REQUIRED ACTION: Among the entries below, find all lines that include "lock" and copy them.

DATASET CONTENT:
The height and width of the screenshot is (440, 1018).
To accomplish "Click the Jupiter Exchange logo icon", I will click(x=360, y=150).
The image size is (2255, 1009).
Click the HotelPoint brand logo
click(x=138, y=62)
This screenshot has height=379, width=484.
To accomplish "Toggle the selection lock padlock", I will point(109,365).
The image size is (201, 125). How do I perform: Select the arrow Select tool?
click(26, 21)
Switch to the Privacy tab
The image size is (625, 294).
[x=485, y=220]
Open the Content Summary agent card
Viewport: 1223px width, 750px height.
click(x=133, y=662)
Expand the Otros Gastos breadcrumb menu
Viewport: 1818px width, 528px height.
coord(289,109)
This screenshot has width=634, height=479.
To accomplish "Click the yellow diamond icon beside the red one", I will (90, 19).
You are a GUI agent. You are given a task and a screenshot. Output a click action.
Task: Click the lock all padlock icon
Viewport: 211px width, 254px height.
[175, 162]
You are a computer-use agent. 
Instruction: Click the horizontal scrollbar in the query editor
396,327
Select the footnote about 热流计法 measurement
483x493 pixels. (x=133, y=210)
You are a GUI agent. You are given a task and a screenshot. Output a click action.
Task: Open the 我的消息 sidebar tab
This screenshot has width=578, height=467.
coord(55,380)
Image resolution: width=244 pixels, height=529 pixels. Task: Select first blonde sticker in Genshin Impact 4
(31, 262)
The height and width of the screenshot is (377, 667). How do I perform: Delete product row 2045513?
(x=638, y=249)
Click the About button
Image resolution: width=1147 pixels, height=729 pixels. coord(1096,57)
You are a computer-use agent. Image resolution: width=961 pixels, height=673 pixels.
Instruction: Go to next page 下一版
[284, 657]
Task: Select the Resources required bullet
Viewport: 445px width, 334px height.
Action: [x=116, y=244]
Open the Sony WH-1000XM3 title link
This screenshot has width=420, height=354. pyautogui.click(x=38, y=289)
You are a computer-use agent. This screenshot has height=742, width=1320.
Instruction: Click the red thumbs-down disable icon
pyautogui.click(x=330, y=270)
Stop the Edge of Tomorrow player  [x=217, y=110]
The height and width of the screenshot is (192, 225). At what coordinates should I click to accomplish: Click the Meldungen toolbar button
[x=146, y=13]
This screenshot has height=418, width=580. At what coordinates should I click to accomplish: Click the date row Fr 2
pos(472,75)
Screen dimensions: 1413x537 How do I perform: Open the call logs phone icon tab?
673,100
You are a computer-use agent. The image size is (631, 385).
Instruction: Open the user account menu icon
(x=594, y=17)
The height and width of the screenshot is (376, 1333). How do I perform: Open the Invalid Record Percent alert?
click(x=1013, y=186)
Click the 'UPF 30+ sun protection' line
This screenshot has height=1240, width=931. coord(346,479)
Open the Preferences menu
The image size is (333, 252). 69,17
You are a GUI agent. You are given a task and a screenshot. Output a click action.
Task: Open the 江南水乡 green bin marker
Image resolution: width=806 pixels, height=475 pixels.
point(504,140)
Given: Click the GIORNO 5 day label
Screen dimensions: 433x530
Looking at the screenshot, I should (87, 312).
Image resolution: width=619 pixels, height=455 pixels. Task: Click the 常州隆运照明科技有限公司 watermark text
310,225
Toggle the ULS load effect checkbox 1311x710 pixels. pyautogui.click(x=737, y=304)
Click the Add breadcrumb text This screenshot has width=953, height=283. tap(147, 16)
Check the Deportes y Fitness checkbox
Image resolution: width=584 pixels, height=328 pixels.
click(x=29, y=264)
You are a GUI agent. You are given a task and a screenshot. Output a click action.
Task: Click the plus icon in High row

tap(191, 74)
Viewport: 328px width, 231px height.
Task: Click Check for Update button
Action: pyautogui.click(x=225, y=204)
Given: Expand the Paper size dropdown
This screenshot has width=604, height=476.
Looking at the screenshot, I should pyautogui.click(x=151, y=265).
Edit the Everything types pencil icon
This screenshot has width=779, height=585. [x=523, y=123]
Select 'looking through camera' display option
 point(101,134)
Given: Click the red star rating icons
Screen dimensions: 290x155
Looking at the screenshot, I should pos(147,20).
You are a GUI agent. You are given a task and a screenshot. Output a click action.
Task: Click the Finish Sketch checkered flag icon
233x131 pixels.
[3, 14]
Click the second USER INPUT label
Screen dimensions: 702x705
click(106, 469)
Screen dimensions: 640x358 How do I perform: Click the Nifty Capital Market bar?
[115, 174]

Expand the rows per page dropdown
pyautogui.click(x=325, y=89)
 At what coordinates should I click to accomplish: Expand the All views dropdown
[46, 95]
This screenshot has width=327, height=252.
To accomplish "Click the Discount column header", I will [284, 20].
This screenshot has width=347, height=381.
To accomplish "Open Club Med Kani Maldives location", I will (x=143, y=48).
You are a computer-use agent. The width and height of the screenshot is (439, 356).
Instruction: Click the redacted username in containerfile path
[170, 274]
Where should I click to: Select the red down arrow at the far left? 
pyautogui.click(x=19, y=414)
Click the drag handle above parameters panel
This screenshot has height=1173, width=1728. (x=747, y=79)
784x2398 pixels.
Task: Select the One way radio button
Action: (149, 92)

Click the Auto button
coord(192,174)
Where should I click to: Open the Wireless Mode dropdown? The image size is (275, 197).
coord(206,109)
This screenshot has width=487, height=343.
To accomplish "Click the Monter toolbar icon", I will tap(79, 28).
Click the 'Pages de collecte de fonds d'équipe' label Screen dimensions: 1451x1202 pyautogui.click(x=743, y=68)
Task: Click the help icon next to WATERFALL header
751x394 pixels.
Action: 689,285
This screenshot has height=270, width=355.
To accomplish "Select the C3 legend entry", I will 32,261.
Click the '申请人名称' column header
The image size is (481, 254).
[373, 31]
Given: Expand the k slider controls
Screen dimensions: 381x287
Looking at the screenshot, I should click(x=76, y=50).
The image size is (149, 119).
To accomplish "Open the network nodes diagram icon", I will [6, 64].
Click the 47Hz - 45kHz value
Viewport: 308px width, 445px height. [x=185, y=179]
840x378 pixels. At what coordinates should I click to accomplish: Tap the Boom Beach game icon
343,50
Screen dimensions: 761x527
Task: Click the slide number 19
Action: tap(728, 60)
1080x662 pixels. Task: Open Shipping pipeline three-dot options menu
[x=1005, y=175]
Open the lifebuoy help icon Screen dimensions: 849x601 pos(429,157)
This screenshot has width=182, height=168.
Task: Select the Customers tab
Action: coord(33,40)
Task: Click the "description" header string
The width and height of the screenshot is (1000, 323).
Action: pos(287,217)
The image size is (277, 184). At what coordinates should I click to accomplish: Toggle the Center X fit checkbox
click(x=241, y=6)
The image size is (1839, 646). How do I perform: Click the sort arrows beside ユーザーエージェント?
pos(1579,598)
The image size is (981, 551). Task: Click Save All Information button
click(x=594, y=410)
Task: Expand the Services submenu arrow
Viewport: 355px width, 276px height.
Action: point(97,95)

SOLUTION TO THIS EXERCISE:
To accomplish "Toggle the selection lock padlock", I will point(109,365).
Task: Click the lock all padlock icon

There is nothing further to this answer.